Meridian
Recipe

RDS Proxy pooling design

Connection pooling for Aurora PostgreSQL behind a Lambda-heavy API layer — warm pools, failover boundaries, and IAM auth wiring.

Why RDS Proxy

Lambda functions open a new TCP handshake and PostgreSQL auth round-trip on every cold start. At scale this saturates Aurora's connection slots and spikes latency. RDS Proxy maintains a warm pool of persistent connections, multiplexing thousands of short-lived client connections over a few dozen database connections.

Pool configuration

  • MaxConnectionsPercent: 60–70% of the instance's max_connections. Leave headroom for direct maintenance connections.
  • IdleClientTimeout: 10 minutes. Drops stale Lambda clients that forgot to close.
  • ConnectionBorrowTimeout: 5 seconds. Fails fast when the pool is exhausted instead of queueing indefinitely.
  • SessionPinningFilters: exclude SET, RESET, and DEALLOCATE to avoid pinning every connection.

IAM authentication

Enable IAM database authentication on the RDS instance and the proxy. Generate a 15-minute auth token with rds.generate_db_auth_token. The proxy handles token refresh transparently — your Lambda only passes the token at connect time. No long-lived passwords in Secrets Manager.

Failover boundaries

Deploy one proxy per AZ and pin each Lambda to its local proxy endpoint. On Aurora failover the proxy reconnects to the new writer in under 30 seconds.
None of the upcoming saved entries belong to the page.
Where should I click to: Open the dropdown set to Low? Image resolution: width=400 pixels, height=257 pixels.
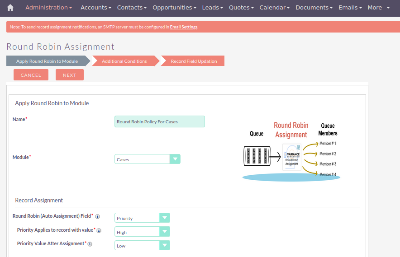tap(142, 245)
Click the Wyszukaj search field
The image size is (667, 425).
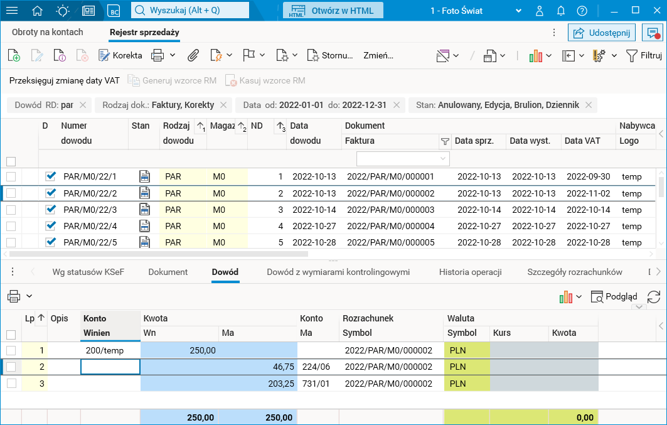click(190, 11)
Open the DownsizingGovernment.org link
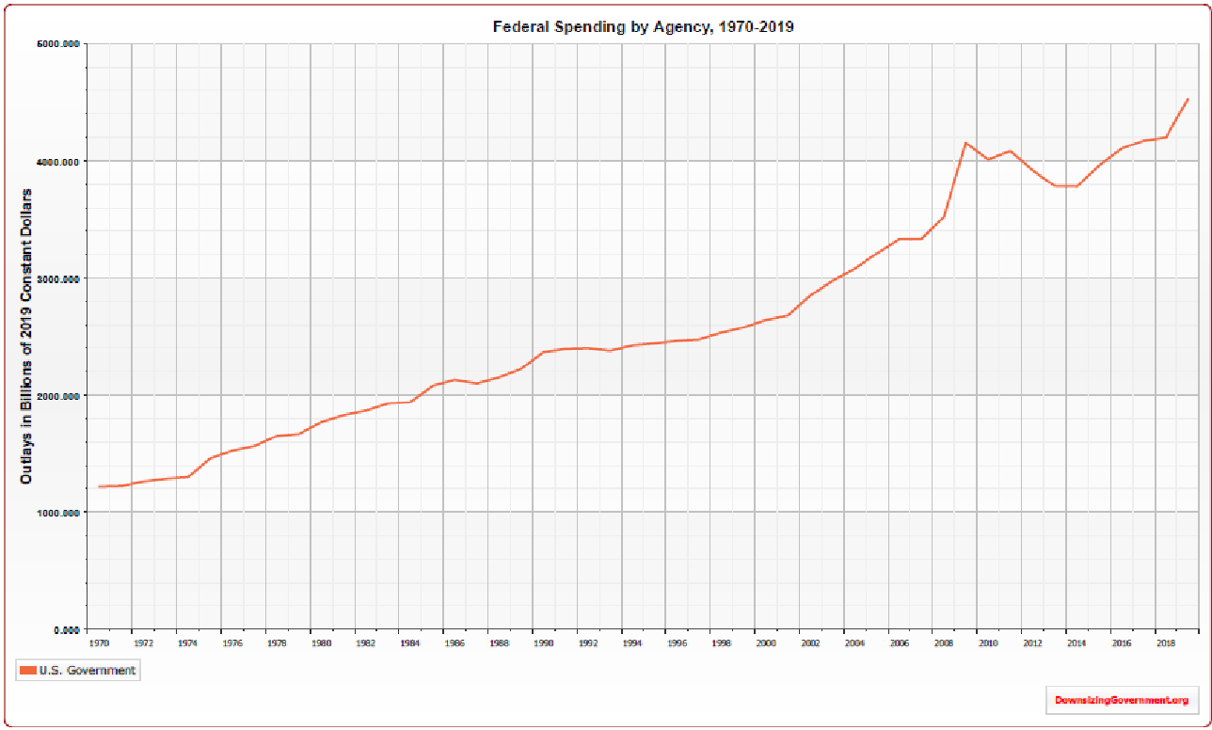The image size is (1212, 730). (1120, 700)
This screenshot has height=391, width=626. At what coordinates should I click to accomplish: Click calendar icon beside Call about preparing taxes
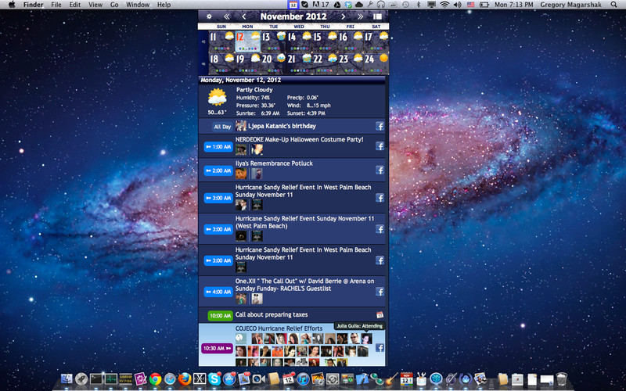click(380, 315)
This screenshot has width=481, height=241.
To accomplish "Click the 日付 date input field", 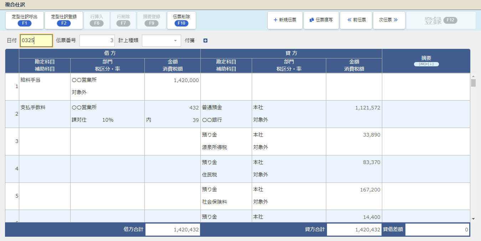I will 36,41.
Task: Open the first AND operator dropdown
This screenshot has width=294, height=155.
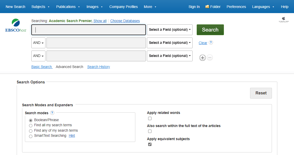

Cross-AZ proxy traffic during a failover adds single-digit millisecond latency — acceptable for most workloads.

Monitoring

  • DatabaseConnections: should stay flat regardless of Lambda concurrency.
  • ClientConnectionsReceived: tracks incoming demand.
  • ClientConnectionsClosedNoWork: spikes indicate Lambda functions opening connections they never use — fix the client code.